The woman leaned forward. “A concern, captin?”
“My brother's man has run away to London once again. Yesterday evening, I was told. My brother is troubled by the matter and requested I search around. Have you by chance seen this same chap in his frock coat again?”
“Not at all,” replied the huge woman. “The day we sold him the lace he went off to the gin shop yonder at Hairbrine-court. Last I sees of him.”
“You are certain as well?” Endersby asked the lace seller.
“You be concerned about' im, I can see,” says the merchant. “He likes his drink.”
“So I feared,” said Endersby.
“An odd gen'leman, captin,” said the woman. “Enquire at the lodging houses near Hairbrine Court. Low places, sir, full of thieves and sickly men. But cheap and a place to sleep.”
Endersby considered the woman's words: “I thankee both once again.”
The couple went back to their chatter and Endersby tucked the recent purchase of lace into his satchel, along with the two samples he'd brought, and walked up the lane into the gin shop where a crowd of men and women sat in the gloom, drinking. The sweet smell of juniper and sugared water filled the air. The barkeep was a young lad of no more than twenty; a pipe lounged in the corner of his mouth; his left hand flashed cheap tin rings from every finger.

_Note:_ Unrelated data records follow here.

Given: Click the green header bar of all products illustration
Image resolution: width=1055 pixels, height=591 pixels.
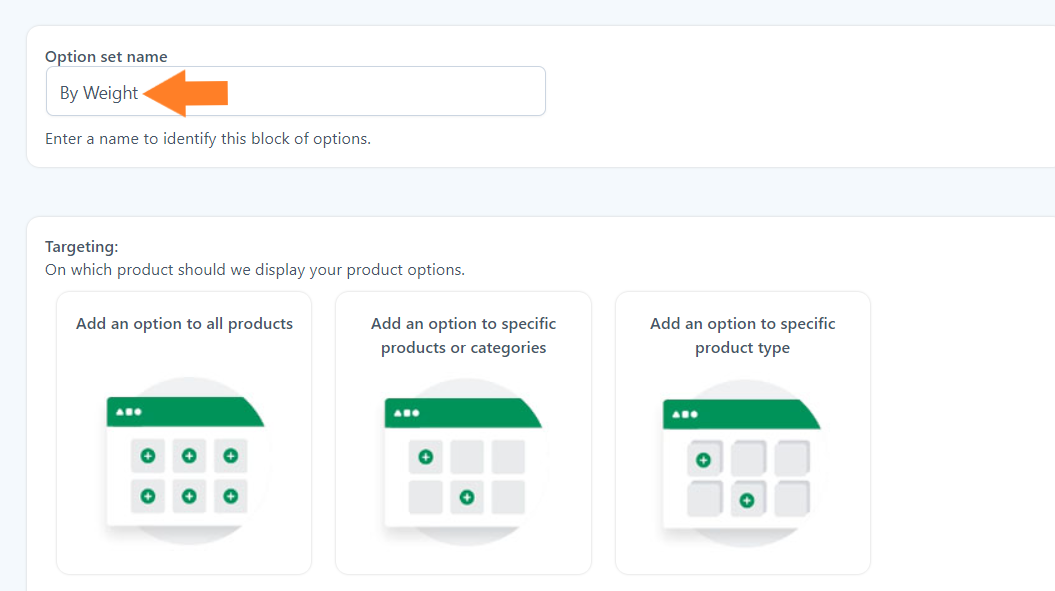Looking at the screenshot, I should (x=185, y=411).
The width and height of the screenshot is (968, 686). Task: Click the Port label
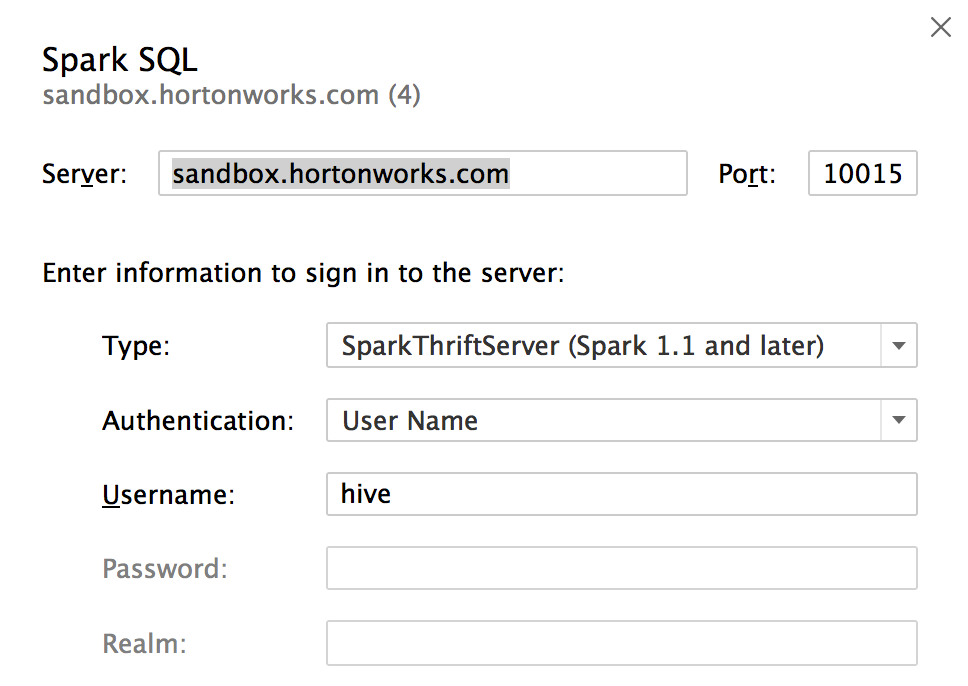coord(745,175)
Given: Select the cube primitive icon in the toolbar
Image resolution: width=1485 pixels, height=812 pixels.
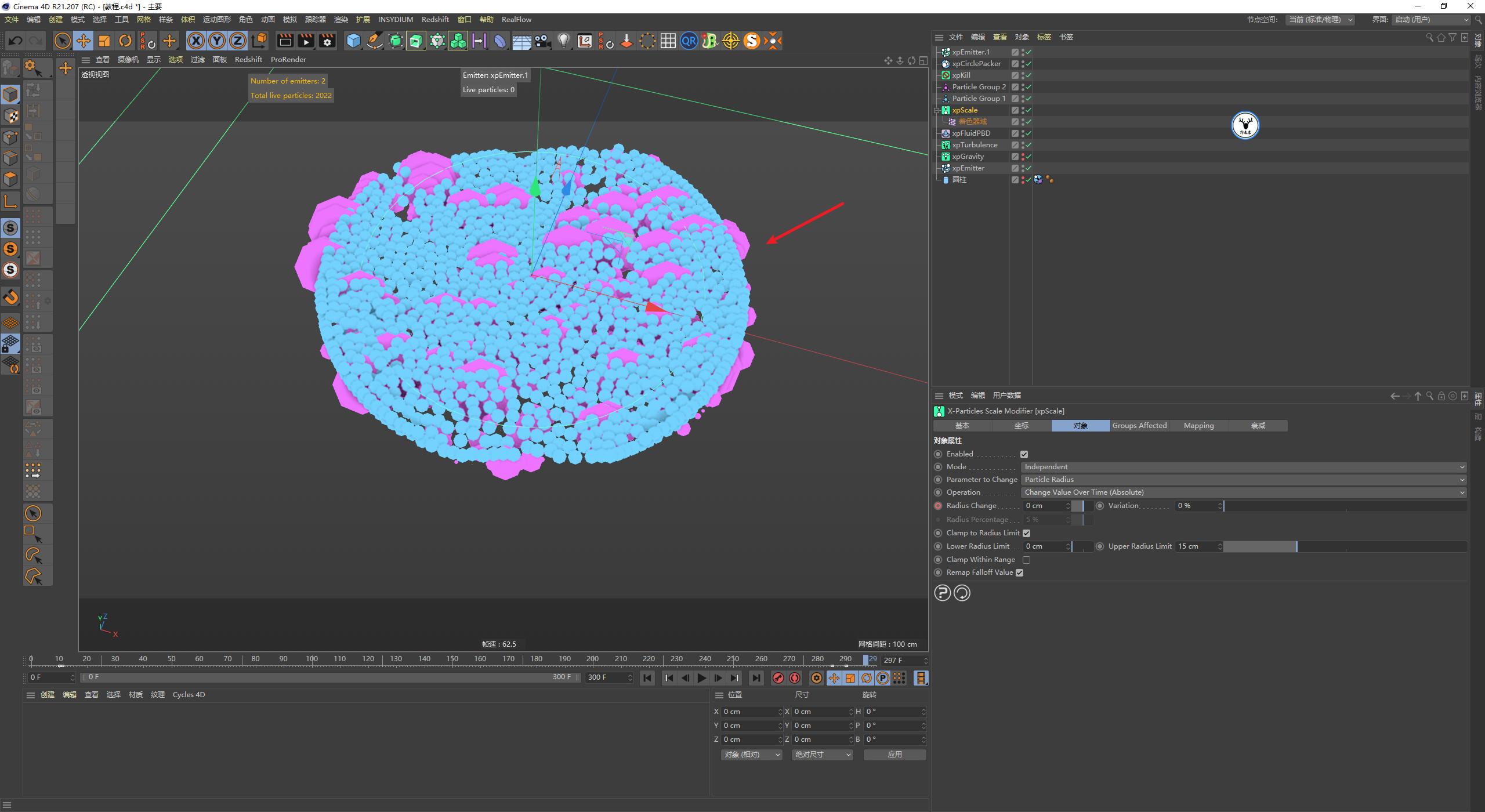Looking at the screenshot, I should click(353, 41).
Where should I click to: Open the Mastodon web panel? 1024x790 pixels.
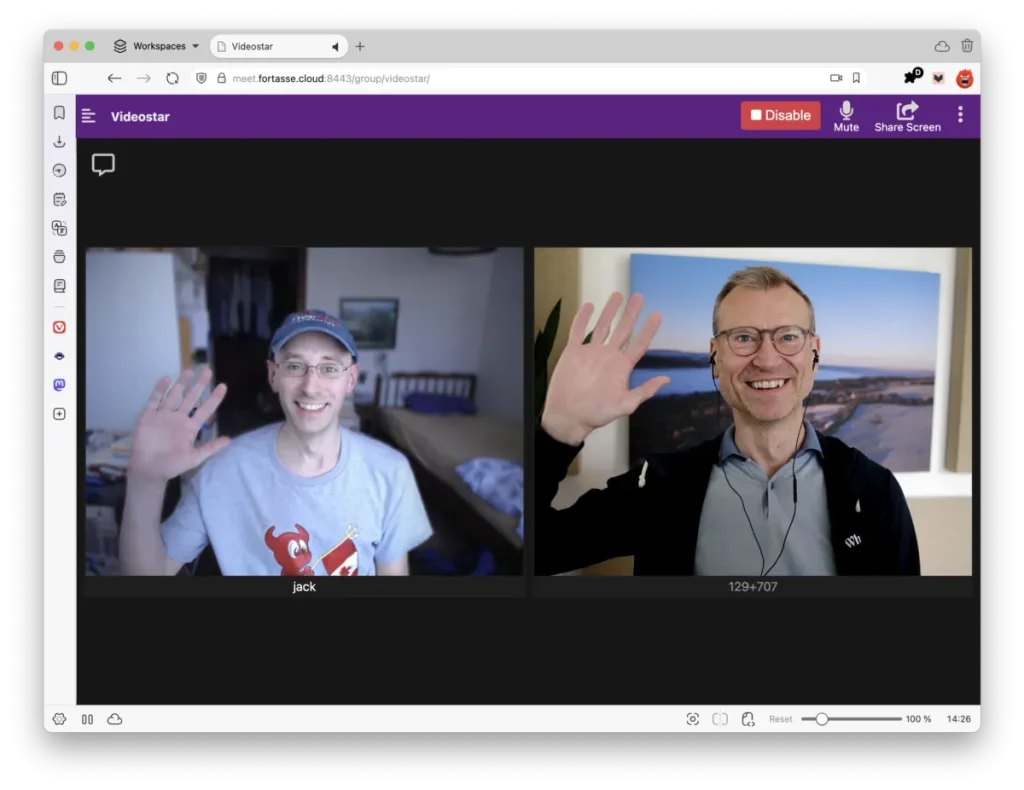click(60, 385)
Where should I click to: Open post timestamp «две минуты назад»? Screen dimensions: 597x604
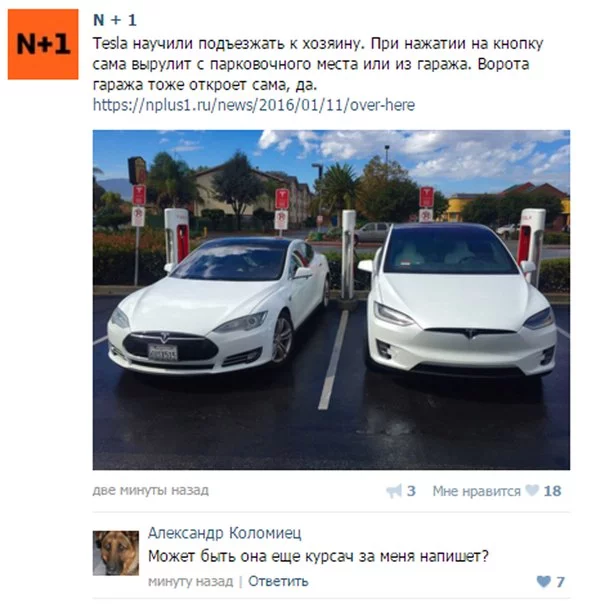(x=151, y=490)
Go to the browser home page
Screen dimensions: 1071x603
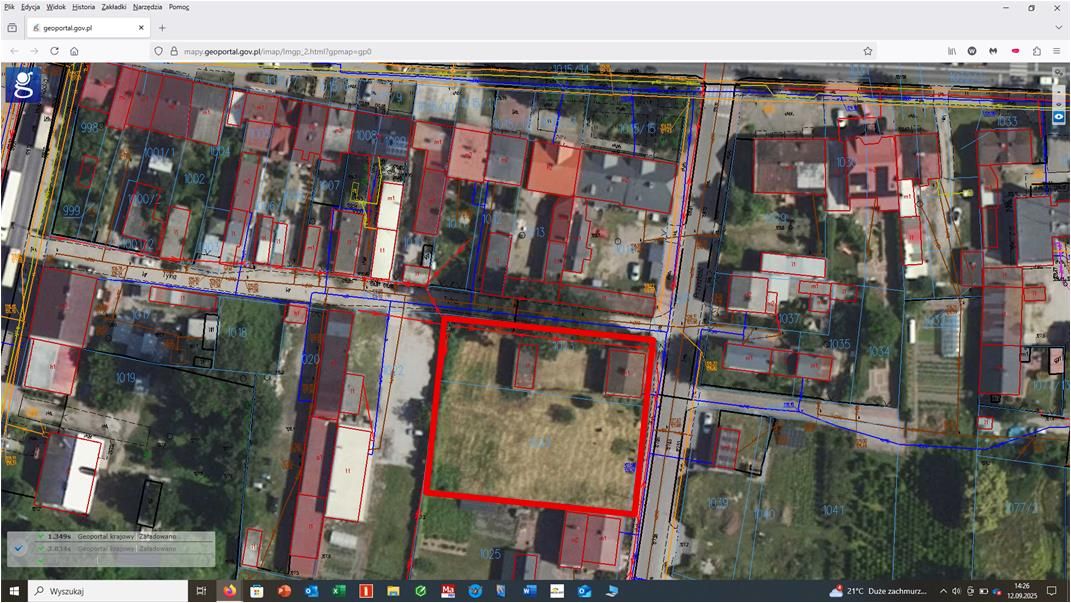74,51
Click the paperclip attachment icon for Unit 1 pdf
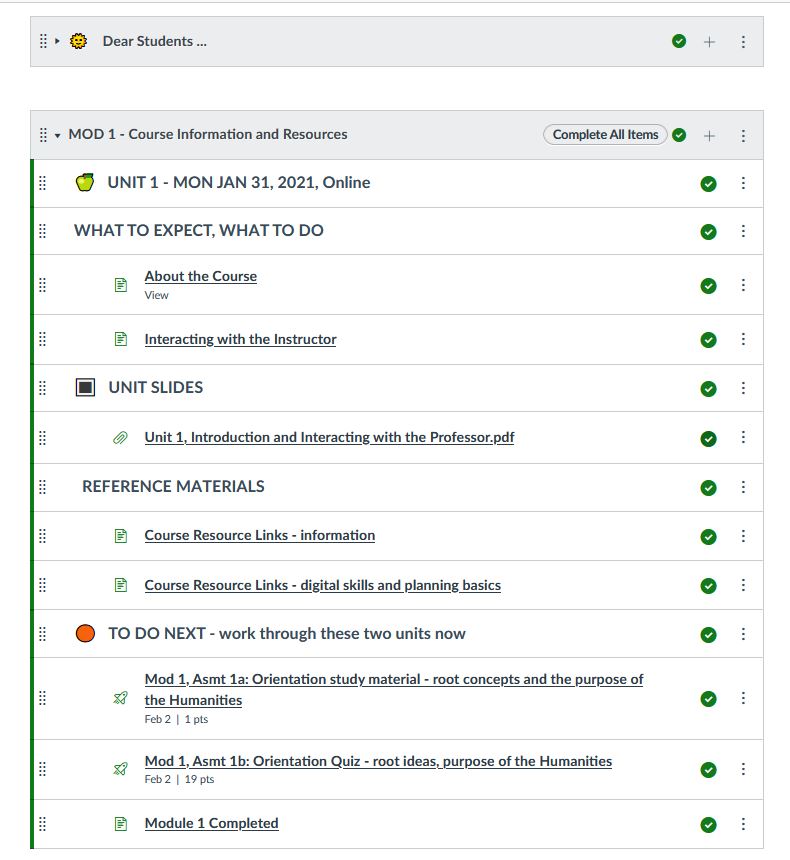The image size is (790, 860). pos(120,438)
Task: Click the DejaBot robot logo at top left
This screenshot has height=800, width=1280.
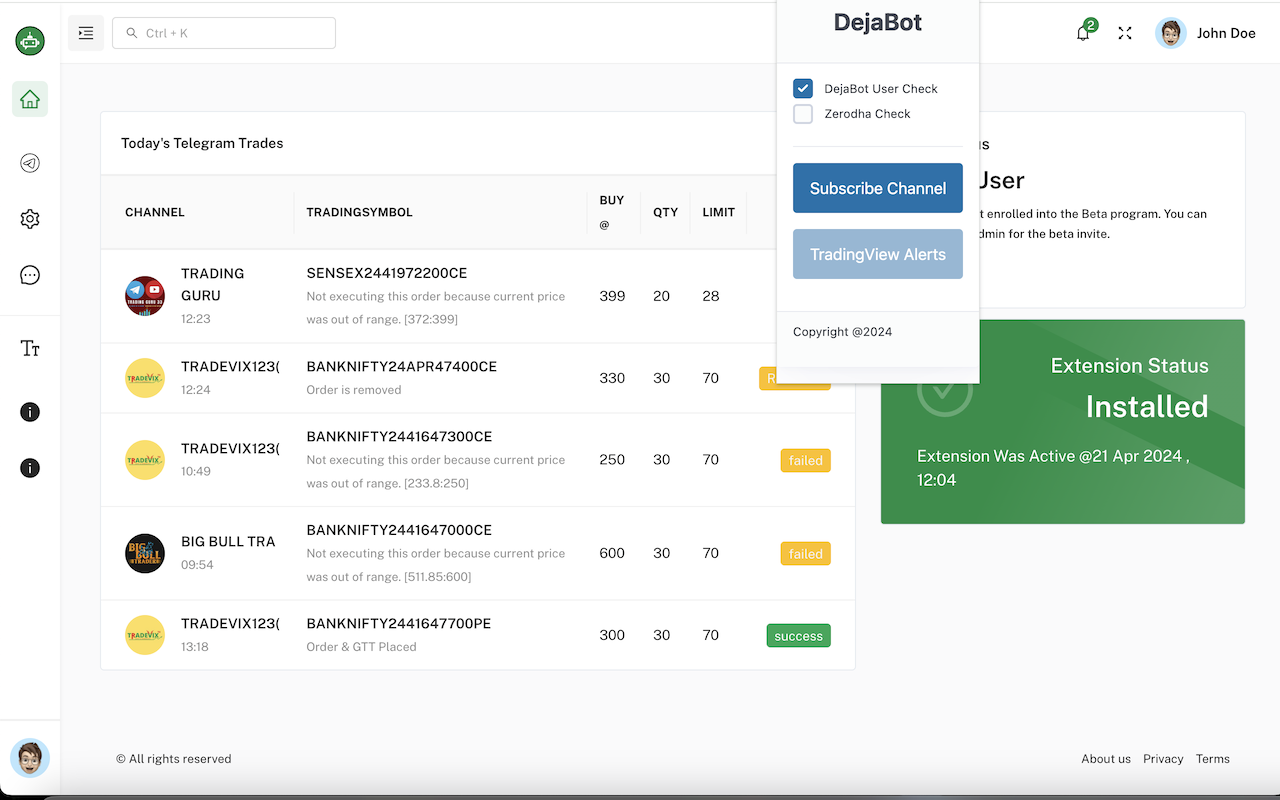Action: 30,40
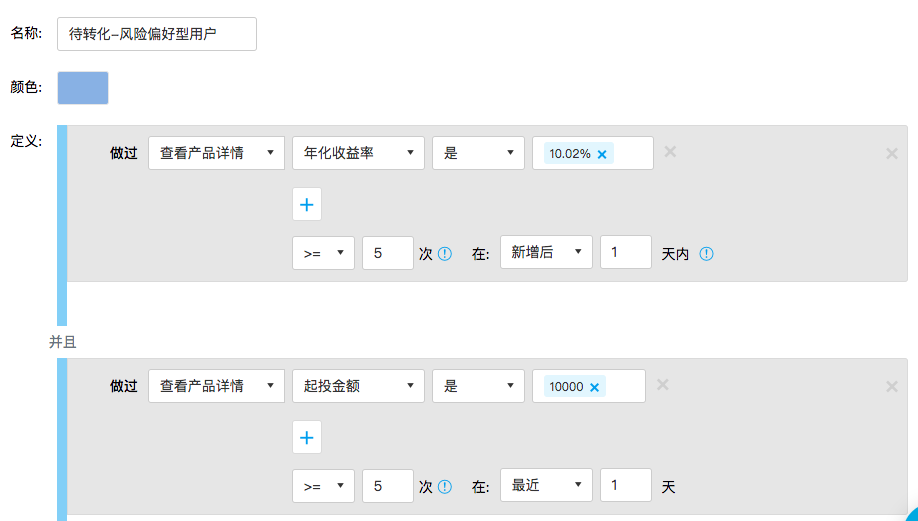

“Tuppence,” the lad spat out and slammed down a mug before the inspector. Endersby paid and then, by design, tipped out his change purse, allowing a couple of shillings to roll onto the serving board in front of the lad. “Careful, git,” the lad said. “You a fool boy, old man? Lose those you will.” The lad picked up the two shillings and stuck his hand out to Endersby as he poured out a mug for another customer. Endersby leaned into the lad and crooked his finger: “Keep 'em, lad, I'm on the lookout.”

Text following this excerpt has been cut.